In anteprima, pronto persino a scommetterci sopra, penso, sin da ora, di essere certo della riconferma di Gian Luca Zattini a sindaco di Forlì alle amministrative del 2024. Tale certezza mi deriva dalla presa d’atto dalla crescente inconsistenza, vaghezza dei suoi avversari, in modo particolare della lista civica “Forlì e Co”, sempre più maldestra “armata Brancaleone”, perché politicamente senz’arte né parte. Pochi giorni addietro, dalla stampa locale ho appreso dell’iniziativa di “Forlì e Co” di promuovere alcuni incontri pubblici i cui esiti possano contribuire “alla costruzione di un campo largo di ispirazione civica e progressista, alternativo all’attuale amministrazione comunale di centrodestra”: la novità sta tutta nel campo largo, aspirazione di un centrosinistra d’opposizione, costretto ad ammettere come, sinora, la sua presenza e la sua azione politica siano, invece, rimaste confinate solo nel campo ristretto di un calcio balilla.
Che tonfo per una lista civica che nella sua denominazione “Forlì e Co” ha avuto l’inconsistente, tale alla luce dei risultati, audacia di abbinare il futuro della città alla sillaba comune, iniziale di tre parole: collaborazione, cooperazione, comunità. Mai tali vocaboli furono così ingloriosamente usati e disattesi, addirittura ignorati dai cittadini, tanto da rimpiangere che la lista non si sia chiamata “Forlì dammi tre parole, sole cuore e amore”, perlomeno evocando l’allegria dell’omonima celebre canzone in tanti elettori della sinistra, ormai amaramente disillusi e senza bussola. Alfieri di questa sorprendente trovatona del campo largo sono Giorgio Calderoni e Federico Morgagni, entrambi consiglieri comunali di Forlì e Co., il secondo con funzioni di capogruppo.

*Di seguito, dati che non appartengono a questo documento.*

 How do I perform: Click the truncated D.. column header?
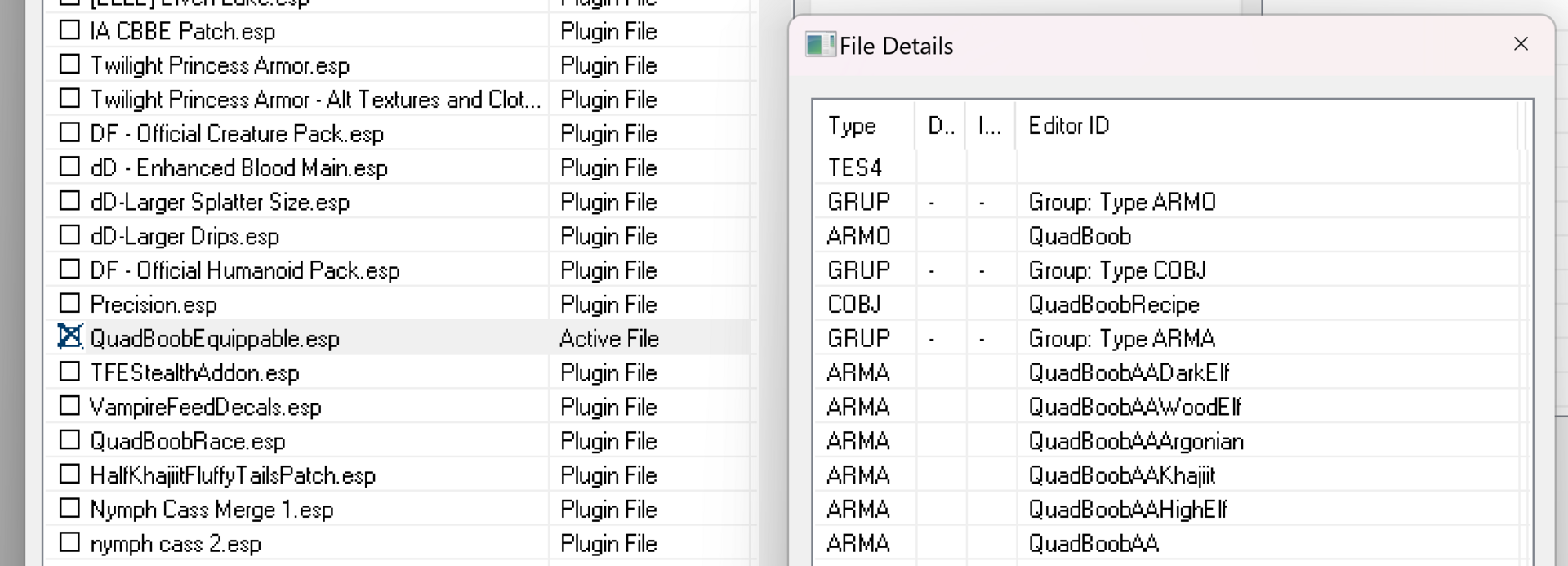click(x=940, y=126)
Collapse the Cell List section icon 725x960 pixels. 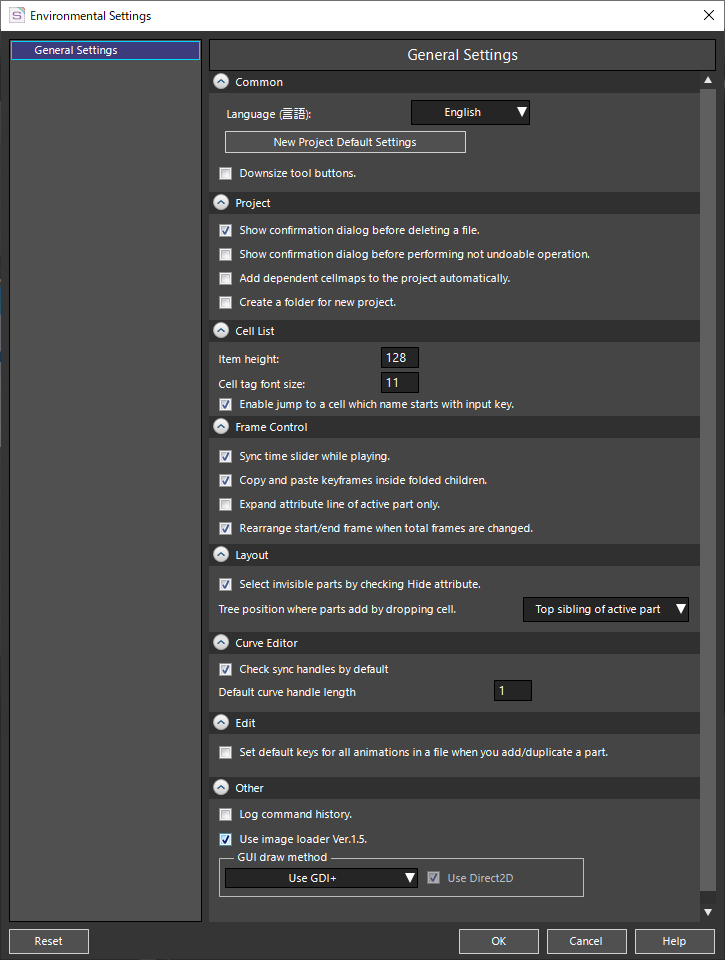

Calderoni anche vigile cerbero ed inesorabile, pubblico censore della condotta dei consiglieri del suo gruppo, come efficacemente ha dato il meglio di sé nella recente vicenda consiliare di Sara Samorì; Morgagni giovane, scalpitante promessa politica di vane speranze. Quasi due generazioni li separano, eppure entrambi sono accomunati dalla stessa virtù ovvero l’uso del politichese, a volte persino ermetico, insomma incomprensibile, oppure esoterico ossia comprensibile solo agli addetti ai lavori o, ancora, in conclusione, arcano. A tal proposito, relativamente al tema del secondo incontro pubblico di Forlì e Co. sull’architettura e l’edilizia del periodo fascista, leggo che si discuterà della “natura dissonante del patrimonio architettonico ed urbanistico ereditato dal regime totalitario del Ventennio dalla duplice valenza: fisica e concettuale…”: mi fermo qui per evitare giramenti di capo ed altro a qualche lettore, frastornato da tanto ghirigoro parolaio, dote unica di una sinistra che, ormai parla ai cittadini, credendoli tutti seduti in salotto a constatare a bocca aperta “caspita, come parlate bene!”.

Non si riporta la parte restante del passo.